His love for Mary strengthened during this time and he consecrated himself to the Immaculate Heart of Mary.
In between hospitalizations, he continued to live the ordinary life of a teenager: he attended school, hung out with his friends, formed a band, and fell in love with a girl.
He later called the chaste relationship he had with Serena during his last two years of life "the most beautiful gift" the Lord could give him.
When he was 15, he reflected on friendship, saying "I would like to be able to integrate with my peers without being forced to imitate them in mistakes. I would like to feel more involved in the group, without having to renounce my Christian principles. It's difficult. Difficult but not impossible."
Eventually, the teenager's condition worsened and after a third surgery he became paralyzed in his left arm and leg. He would often repeat that "we must live every day as if it were the last, but not in the sadness of death, but rather in the joy of being ready to meet the Lord!"
Farina died surrounded by his friends and family on April 24, 2009.
Francesca Consolini, the postulator of Farina's cause, wrote on a website dedicated to the young venerable that in him emerged "a deep inner commitment oriented toward purifying his heart from every sin" and he experienced this spirituality "not with heaviness, effort or pessimism; indeed, from his words there emerges constant trust in God, a tenacious, determined and serene gaze turned to the future..."

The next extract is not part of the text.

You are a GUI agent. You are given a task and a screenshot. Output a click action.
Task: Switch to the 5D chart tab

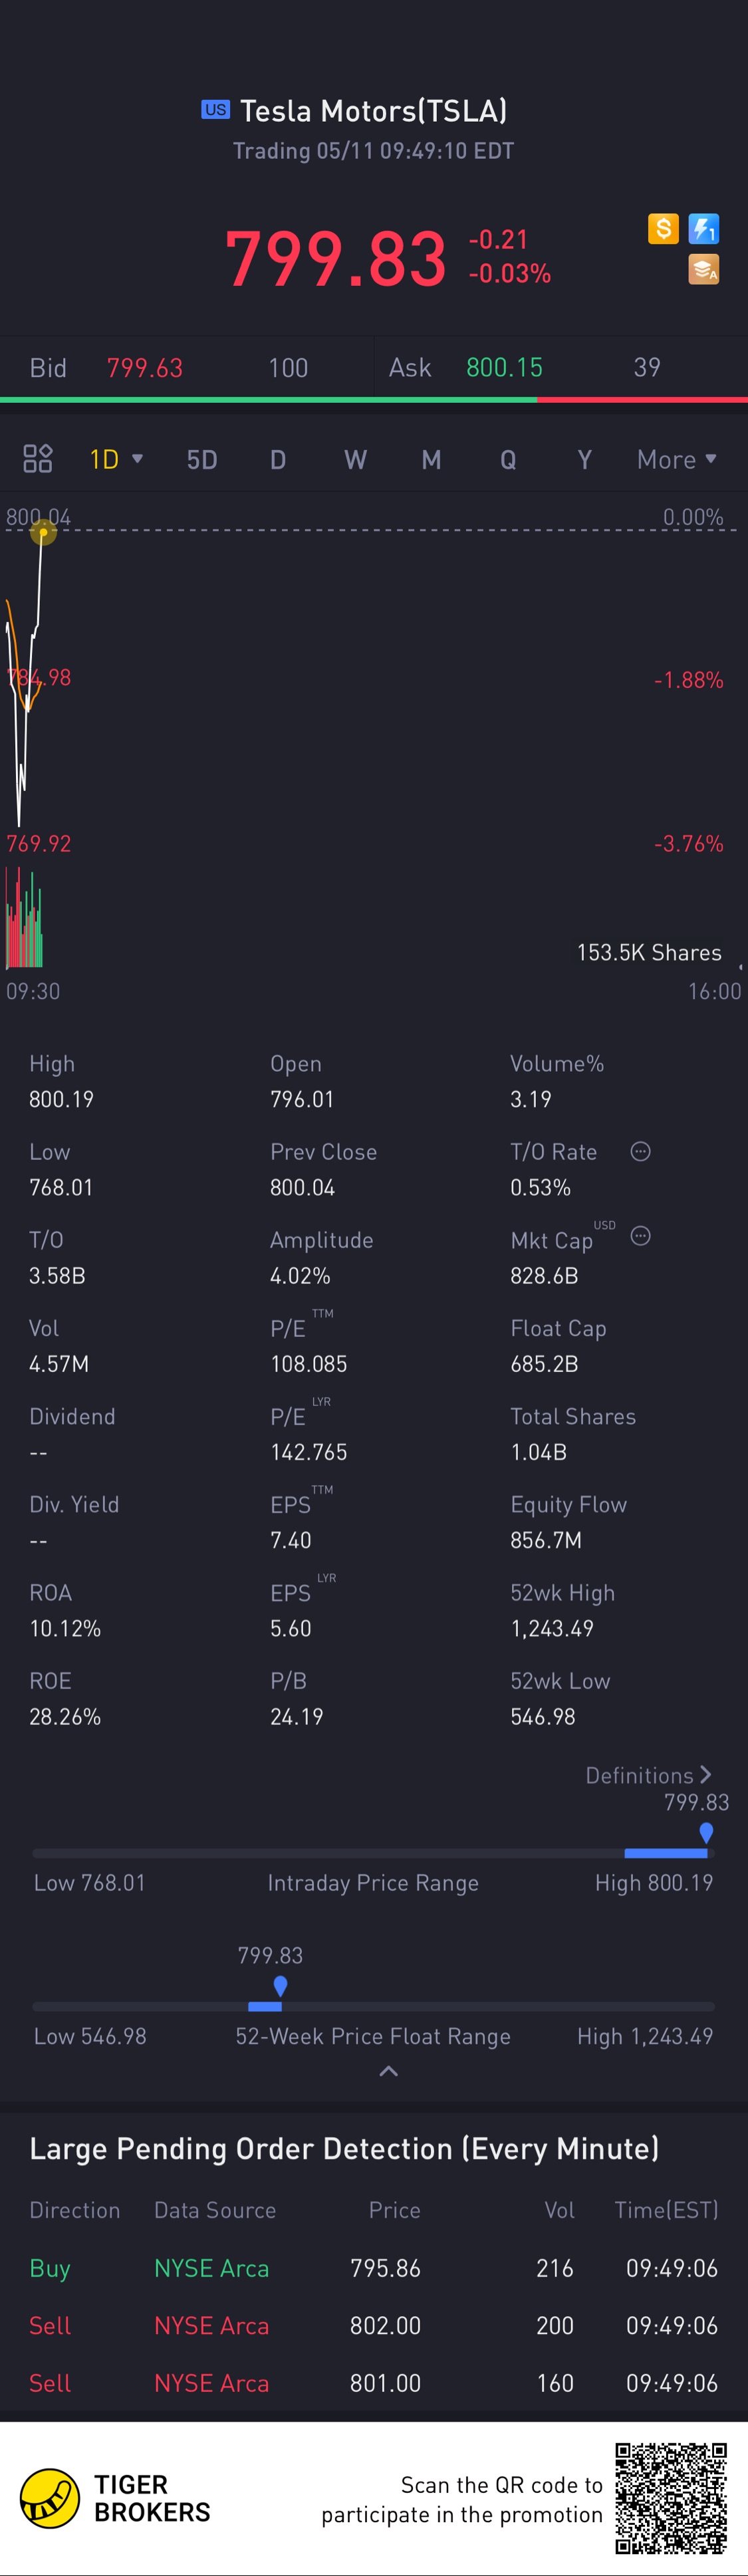click(202, 460)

Farina often thought about the faith and the "difficulty of going against the current." Concerned about a lack of good faith education for young people, he undertook this task among his own peers.
He once wrote in his journal: "When you feel that you can't do it, when the world falls on you, when every choice is a critical decision, when every action is a failure ... and you would like to throw everything away, when intense work reduces you to the limit of strength ... take time to take care of your soul, love God with your whole being and reflect his love for others."